Applicants' related copending U.S. Pat. No. 8,093,604, entitled “Engineered Structure for Solid State Light Emitters,” issued to Chik et al.; U.S. Pat. No. 7,800,117, entitled “Pixel Structure for a Solid State Light Emitting Device,” issued to Chik et al.; and U.S. Pat. No. 8,089,080, entitled “Engineered Structure for High Brightness Solid-State Light Emitters,” issued to Calder et al., which are incorporated herein by reference, disclose light emitting device structures and methods of fabrication of light emitting device structures from silicon or other group IV materials. In particular, high brightness, light emitting device structures are disclosed that comprise thin active layers, i.e., light emitting layers, comprising luminescent centers which may be electrically excited, such as rare earth ions in a rare earth oxide or other suitable host matrix. The host matrix may comprise a dielectric, such as silicon dioxide, silicon nitride, silicon oxynitride, silicon aluminum oxynitride (SiAlON), aluminum oxide, or other materials, such as disclosed in the above-referenced copending applications.

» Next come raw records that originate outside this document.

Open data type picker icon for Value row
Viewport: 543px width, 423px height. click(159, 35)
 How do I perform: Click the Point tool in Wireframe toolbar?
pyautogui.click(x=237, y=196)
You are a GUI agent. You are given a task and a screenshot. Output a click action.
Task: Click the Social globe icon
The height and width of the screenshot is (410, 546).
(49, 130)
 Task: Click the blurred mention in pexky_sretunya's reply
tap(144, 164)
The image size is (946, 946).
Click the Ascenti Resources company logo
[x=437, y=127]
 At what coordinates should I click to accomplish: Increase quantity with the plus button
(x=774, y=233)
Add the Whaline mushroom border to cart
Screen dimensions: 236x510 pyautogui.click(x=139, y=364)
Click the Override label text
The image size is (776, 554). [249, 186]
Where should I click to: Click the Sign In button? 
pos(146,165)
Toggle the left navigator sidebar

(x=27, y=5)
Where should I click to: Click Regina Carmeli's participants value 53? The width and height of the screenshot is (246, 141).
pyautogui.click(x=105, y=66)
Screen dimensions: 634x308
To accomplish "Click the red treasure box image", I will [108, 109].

For excitation efficiency, a drift layer, i.e., an electron acceleration layer, comprising, for example, undoped silicon dioxide or silicon nitride, is provided adjacent each active layer. For high brightness light emitters, engineered structures are provided comprising a plurality of active layer and drift layer pairs, in which each drift layer has a thickness, dependent on the applied electric field, related to a desired excitation energy of an adjacent active layer. Multilayer light emitting structures may be provided, for example, comprising one or more active layers comprising rare earth doped silicon dioxide or silicon nitride, and corresponding drift layers comprising undoped silicon dioxide or silicon nitride. Active layers are thin and may be in the range from one monolayer (1 atomic layer) to 10 nm thick. Drift layers are typically 2-10 nm thick, depending on the applied electric field, to provide a sufficient thickness for acceleration of electrons for appropriate energy matching. Light emitting structures of this type may be fabricated as large area emitters or as pixel structures. Structures may comprise one active layer/drift layer pair or many, e.g., 24, layer pairs emitting one or more colors, to provide light emission of a desired Color Rendering Index (CRI).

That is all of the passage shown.